What Other Measurements Might Be In My Lens Prescription?

ADD: This represents the additional correction needed for presbyopia. It measures your need for bifocal or progressive lenses, and is a way of adding two different prescriptions together, to address the issues causes by presbyopia at all visual distances.

PD (Pupillary distance): Refers to the distance, in millimeters, between both pupils in the eyes. This helps our Woodcliff Lake optical team figure out exactly where you’ll be looking through your lenses for different visual tasks, and helps determine frames that are right for you, as well as the best way to construct your lenses to ensure the clearest most comfortable vision.

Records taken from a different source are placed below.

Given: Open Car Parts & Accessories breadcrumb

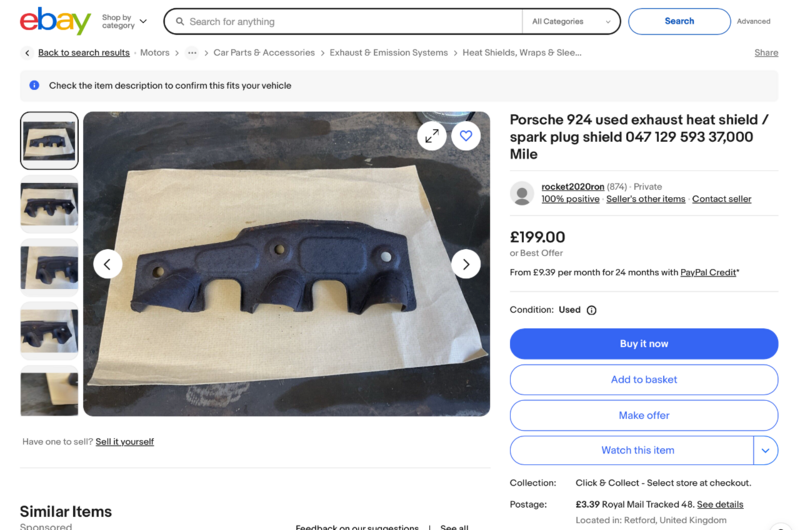Looking at the screenshot, I should [x=264, y=53].
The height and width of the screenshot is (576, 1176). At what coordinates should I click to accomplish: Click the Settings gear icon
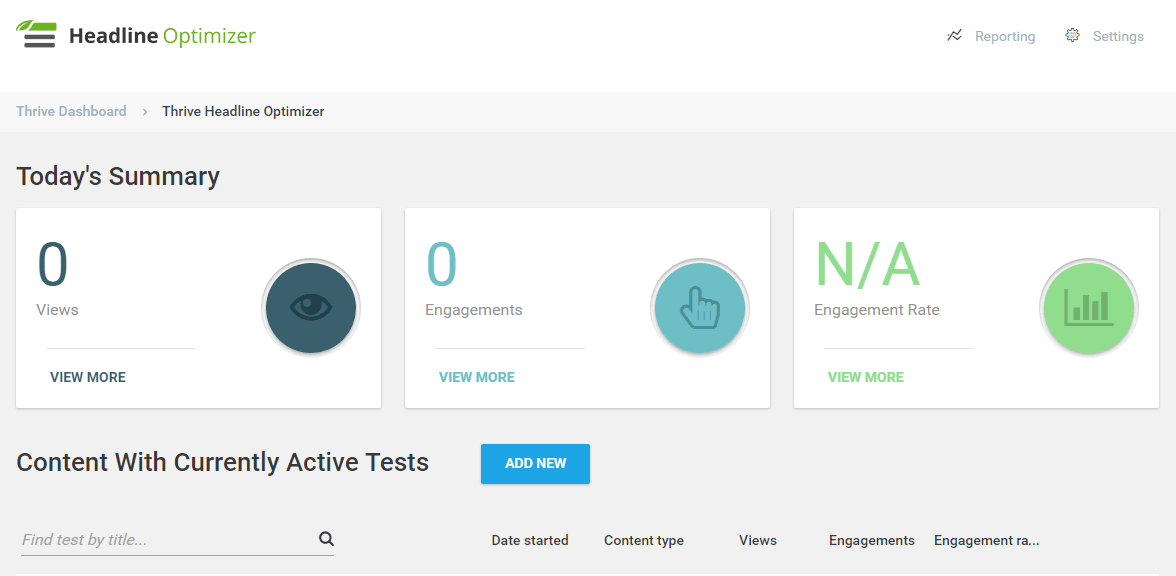click(1072, 36)
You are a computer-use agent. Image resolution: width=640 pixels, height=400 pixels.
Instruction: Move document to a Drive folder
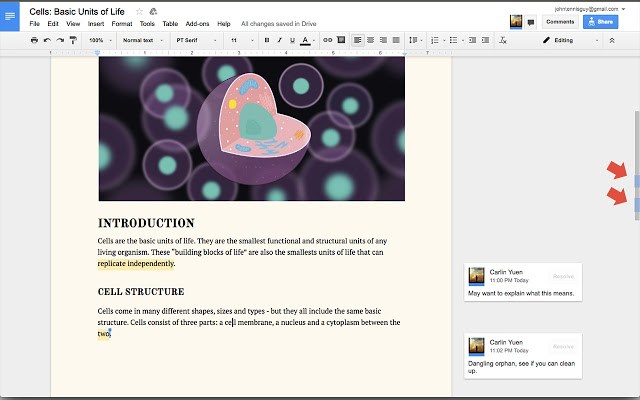click(x=153, y=11)
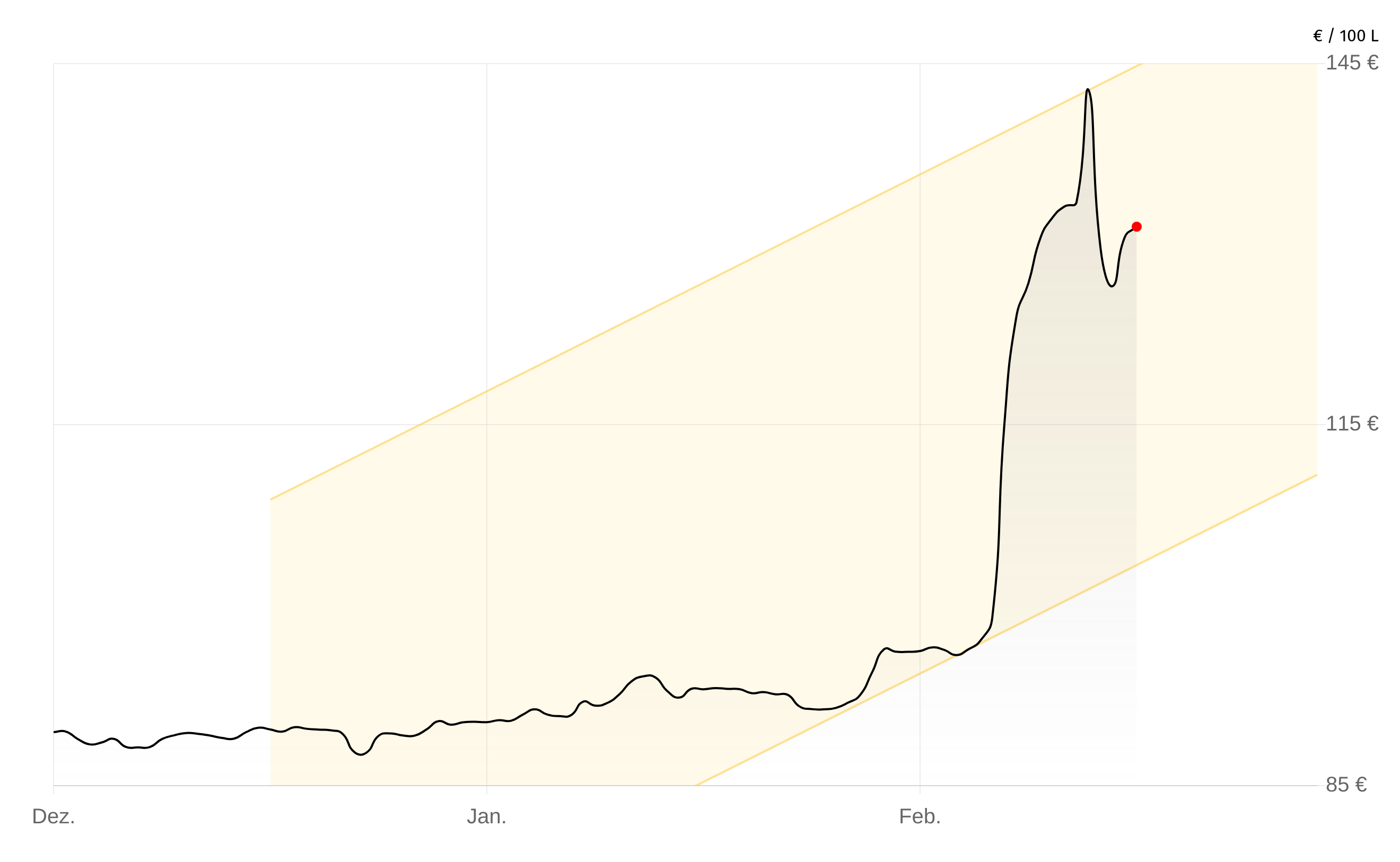The height and width of the screenshot is (862, 1400).
Task: Click the price line's mid-January bump peak
Action: pos(649,675)
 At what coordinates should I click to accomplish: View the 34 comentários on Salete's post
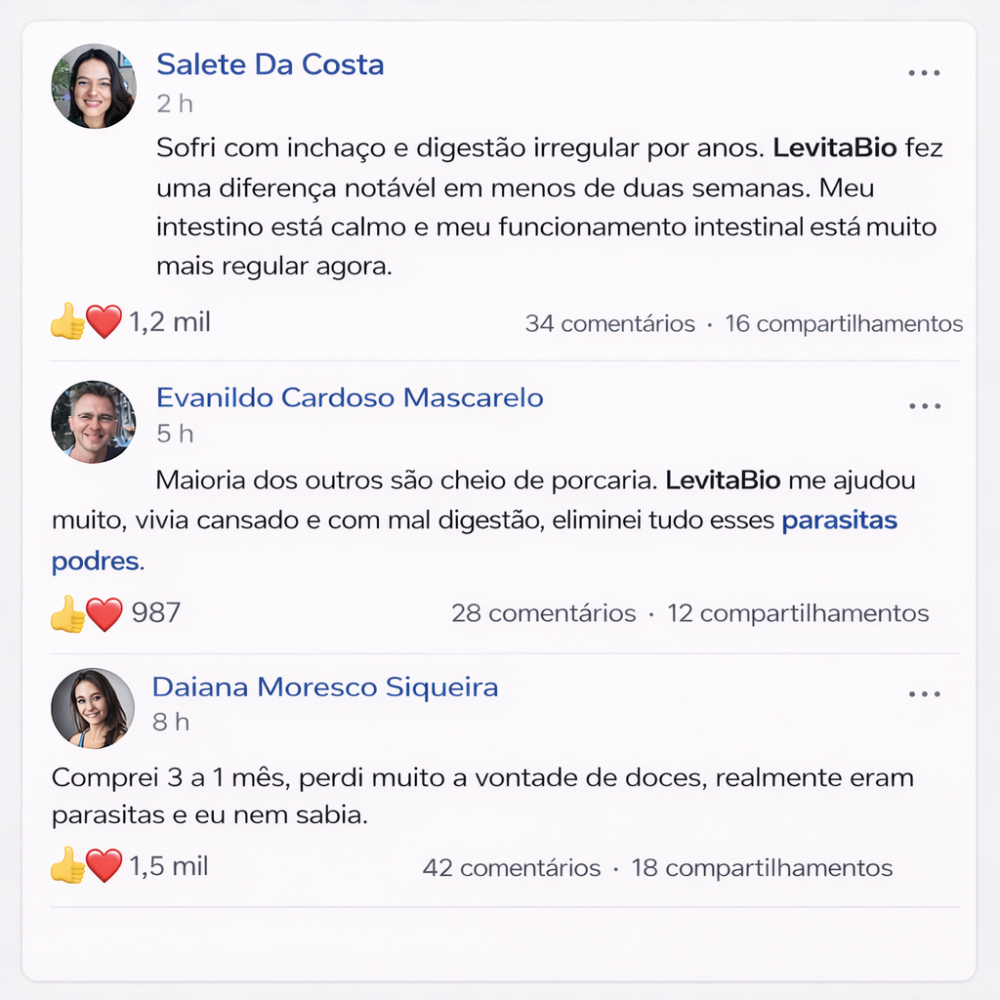pyautogui.click(x=609, y=324)
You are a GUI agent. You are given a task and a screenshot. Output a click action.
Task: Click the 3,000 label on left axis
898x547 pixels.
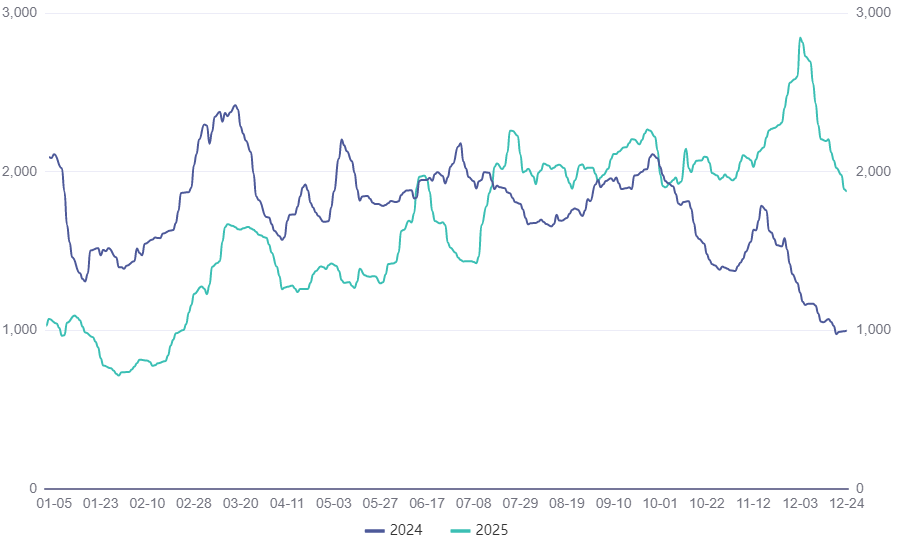pyautogui.click(x=20, y=13)
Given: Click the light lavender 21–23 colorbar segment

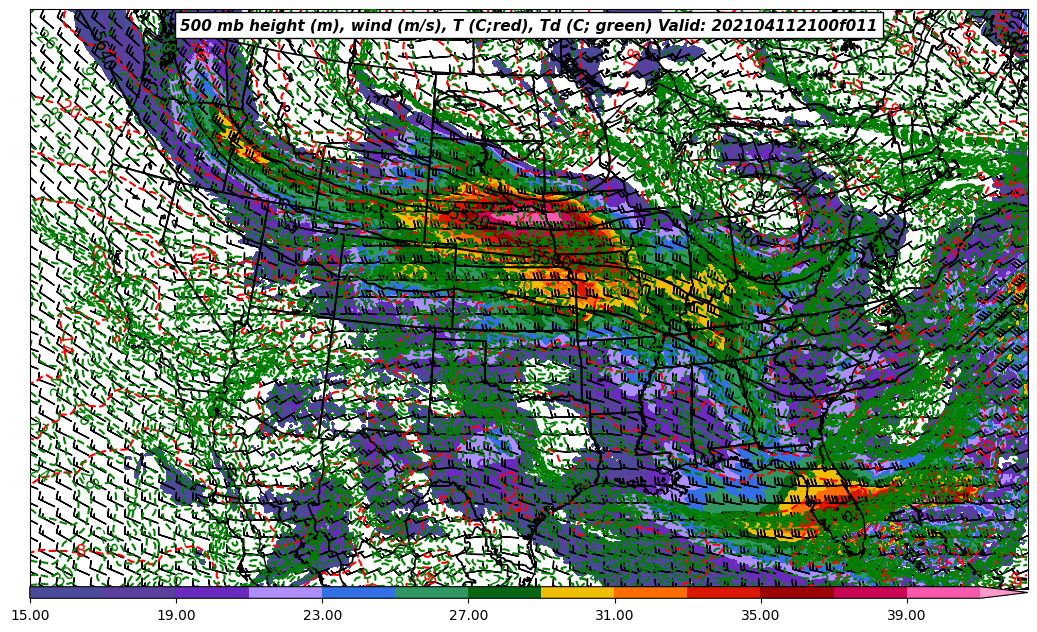Looking at the screenshot, I should 285,592.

Want to know more about how to read your eyeglass prescription. Talk to our Woodcliff Lake eye doctors at James Tracey Eye Care today!

Q&A

Are contact lens prescriptions the same as glasses prescriptions?

No. Glasses and contact lens prescriptions are completely different. This is because glasses are placed slightly in front of the eye, while contacts rest on the eye itself. This creates a difference in how they reflect light into the eye and how they need to be constructed to properly correct your vision.

What glasses prescription represents legal blindness?

Legal blindness is defined by a person either having less than 20 degrees of vision as determined in a visual field test, or visual acuity of 20/200. This means that this person can only see clearly from 20 feet what a person with 20/20 vision could see clearly from 200 feet. This is the same as a prescription of -2.5.